» Your task
The required answer is a copy of each line in the entries below that includes "will".
.....
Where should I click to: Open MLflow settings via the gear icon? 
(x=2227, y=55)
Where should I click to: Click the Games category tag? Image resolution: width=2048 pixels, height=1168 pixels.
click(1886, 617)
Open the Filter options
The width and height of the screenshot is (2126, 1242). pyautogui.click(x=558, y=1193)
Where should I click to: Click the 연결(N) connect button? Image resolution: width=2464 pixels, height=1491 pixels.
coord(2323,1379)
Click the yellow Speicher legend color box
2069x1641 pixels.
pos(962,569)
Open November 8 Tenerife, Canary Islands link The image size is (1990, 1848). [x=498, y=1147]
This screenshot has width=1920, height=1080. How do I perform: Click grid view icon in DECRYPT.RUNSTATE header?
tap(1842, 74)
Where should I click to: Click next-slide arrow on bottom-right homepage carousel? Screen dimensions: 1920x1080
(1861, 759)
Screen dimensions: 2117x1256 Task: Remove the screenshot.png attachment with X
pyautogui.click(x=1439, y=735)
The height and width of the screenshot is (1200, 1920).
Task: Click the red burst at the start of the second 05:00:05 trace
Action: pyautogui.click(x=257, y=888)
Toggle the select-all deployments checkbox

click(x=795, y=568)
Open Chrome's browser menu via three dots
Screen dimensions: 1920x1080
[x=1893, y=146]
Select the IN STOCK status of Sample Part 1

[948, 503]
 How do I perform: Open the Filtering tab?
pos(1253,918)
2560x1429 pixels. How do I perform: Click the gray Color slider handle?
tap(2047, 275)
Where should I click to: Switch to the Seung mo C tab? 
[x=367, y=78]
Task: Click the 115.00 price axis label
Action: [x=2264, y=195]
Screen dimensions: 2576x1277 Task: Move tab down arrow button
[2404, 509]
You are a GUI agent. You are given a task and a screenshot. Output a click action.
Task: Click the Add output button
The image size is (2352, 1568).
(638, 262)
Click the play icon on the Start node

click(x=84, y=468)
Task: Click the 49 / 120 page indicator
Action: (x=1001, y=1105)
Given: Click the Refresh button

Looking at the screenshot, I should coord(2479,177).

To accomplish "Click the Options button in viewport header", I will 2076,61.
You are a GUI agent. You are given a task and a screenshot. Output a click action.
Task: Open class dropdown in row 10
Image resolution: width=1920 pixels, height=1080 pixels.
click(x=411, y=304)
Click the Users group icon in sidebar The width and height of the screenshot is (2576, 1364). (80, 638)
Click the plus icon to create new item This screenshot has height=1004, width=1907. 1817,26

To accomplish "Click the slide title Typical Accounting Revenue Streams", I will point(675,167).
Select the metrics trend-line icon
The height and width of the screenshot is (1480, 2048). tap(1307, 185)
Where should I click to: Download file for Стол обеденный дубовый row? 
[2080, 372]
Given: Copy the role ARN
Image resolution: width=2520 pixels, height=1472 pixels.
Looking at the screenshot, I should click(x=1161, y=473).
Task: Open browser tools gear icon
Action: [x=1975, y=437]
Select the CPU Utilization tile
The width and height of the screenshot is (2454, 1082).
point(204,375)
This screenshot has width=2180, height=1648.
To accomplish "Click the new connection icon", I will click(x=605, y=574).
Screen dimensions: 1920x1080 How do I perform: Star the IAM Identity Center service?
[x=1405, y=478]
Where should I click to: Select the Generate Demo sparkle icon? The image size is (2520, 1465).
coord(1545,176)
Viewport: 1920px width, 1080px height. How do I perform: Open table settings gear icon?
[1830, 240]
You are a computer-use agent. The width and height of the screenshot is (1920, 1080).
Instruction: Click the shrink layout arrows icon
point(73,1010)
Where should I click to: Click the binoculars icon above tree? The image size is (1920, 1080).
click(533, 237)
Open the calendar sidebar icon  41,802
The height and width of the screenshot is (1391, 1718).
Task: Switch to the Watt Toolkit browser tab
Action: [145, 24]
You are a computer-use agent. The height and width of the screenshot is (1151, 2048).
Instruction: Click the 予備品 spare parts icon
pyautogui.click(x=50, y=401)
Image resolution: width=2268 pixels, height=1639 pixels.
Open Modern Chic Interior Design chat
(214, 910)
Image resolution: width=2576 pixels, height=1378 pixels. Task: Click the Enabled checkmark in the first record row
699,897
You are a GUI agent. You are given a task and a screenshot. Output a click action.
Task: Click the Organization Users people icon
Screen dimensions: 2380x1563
.....
» Result of the exercise
To accomplish "Click the Options button in viewport header", I will 2076,61.
To accomplish "Click the slide title Typical Accounting Revenue Streams", I will point(675,167).
To accomplish "Click the new connection icon", I will click(x=605, y=574).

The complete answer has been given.